Although hyperplasia and dysplasia are non-neoplastic processes, they likely represent a continuum with benign neoplasia. Cytologically, a hyperplastic process can be difficult to distinguish from a benign neoplastic process and if there is significant dysplasia within the tissue, one must exercise caution as to not interpret dysplasia as malignant neoplasia. Histopathologic assessment of the tissue should always be done if there is any doubt.
Neoplasia is suspected when there is a population of tissue cells in an aspirate that are not expected to be there, there is a mass lesion consisting of cells that are in excess for the aspirated site (e.g. too many sebaceous cells in a skin lesion) or the tissue cells are showing cytologic criteria of malignancy. Neoplasms are further divided into four general tumor categories: Epithelial, mesenchymal, discrete (round) cell and endocrine/neuroendocrine (naked nuclei) neoplasms, based on their cytologic features and pattern of arrangement.
Epithelial tumors are cohesive and form clusters or sheets. They can show trabecular, circular to papilliform arrangements. Acini may be seen in cells that produce secretory product. Examples of epithelial tumors include perianal gland adenoma, transitional cell carcinoma, biliary carcinoma, squamous cell carcinoma. Epithelial cells generally have the following features:
- Large, round to polygonal cells
- Distinct cell borders
- Tightly adherent to each other
- Round to oval nuclei that can be basilar in columnar cells or eccentric in other cell shapes
Epithelial tumors can be benign (adenoma) or malignant (carcinoma). Benign versions consist of well-differentiated cells that can be difficult to distinguish from normal tissue (unless in excess for the aspirated site) or hyperplastic lesions (which may require evaluation of tissue architecture, e.g. normal architecture and arrangement around ducts would indicate hyperplasia versus neoplasia for skin adnexal tumors). Malignant epithelial cells usually demonstrate cytologic criteria of malignancy particularly as they become more aggressive or advanced. However, some carcinomas (e.g. the rare perianal carcinomas) do not always show features of malignancy but behave in a malignant fashion. As carcinomas become less differentiated they lose some of these features and often become less cohesive, mimicking mesenchymal cells. Indeed, epithelial tumors undergo epithelial-to-mesenchymal transition when they are metastasizing so spindled cells within an epithelial tumor may represent the tumor undergoing EMT or reactive fibroplasia (e.g. schirrous response, which is seen with certain epithelial tumors such as intestinal tumors). In the more anaplastic tumors, immunohistochemical staining for cytokeratin can be necessary to confirm an epithelial origin. We can often determine the type of epithelial tumor on cytology, particularly if the cell of origin has specific features (e.g. perianal tumors have a “hepatoid” appearance; exocrine pancreatic carcinomas have faint pink cytoplasmic granules) or the tumor cells are showing features of differentiation (e.g. squamous cell carcinoma). In many cases, the type of tumor may be based on the aspirated site, e.g. mammary gland, along with cytologic features (i.e. we use the history to help determine what the lesion or tumor is).
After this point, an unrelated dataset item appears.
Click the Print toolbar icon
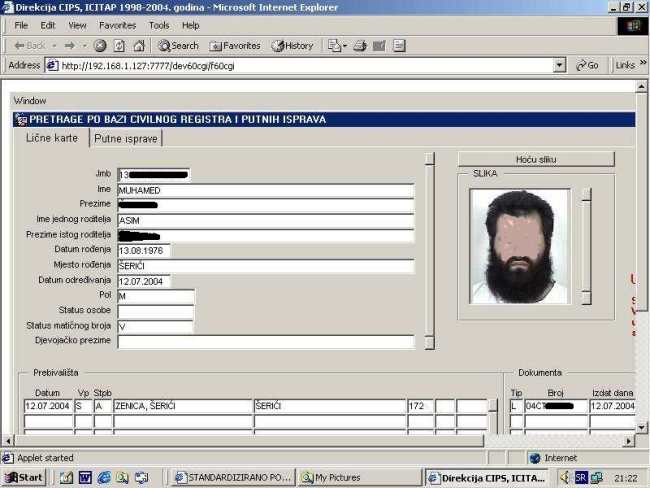Viewport: 650px width, 488px height. 361,46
Mesenchymal neoplasms carry features of their embryonic tissue of origin, the mesenchyme. The cells are generally individualized and spindled in shape. They can be seen in aggregates (not clusters), often held together by extracellular matrix. They do not typically demonstrate cell-to-cell adhesion. Due to increased matrix production, there are some mesenchymal tumors (e.g. fibroma) that do not exfoliate well and aspirates may be of low cellularity making a definitive cytologic diagnosis difficult. Examples include myxoma, fibrosarcoma, osteosarcoma, melanoma and hemangiosarcoma. Mesenchymal tumors generally have the following features:
- Spindle, oval or stellate-shaped cells
- Indistinct cell borders, that taper into the background
- Round to oval to elongate nuclei that are usually centrally located
- Cells are scattered individually or in aggregates, usually within matrix.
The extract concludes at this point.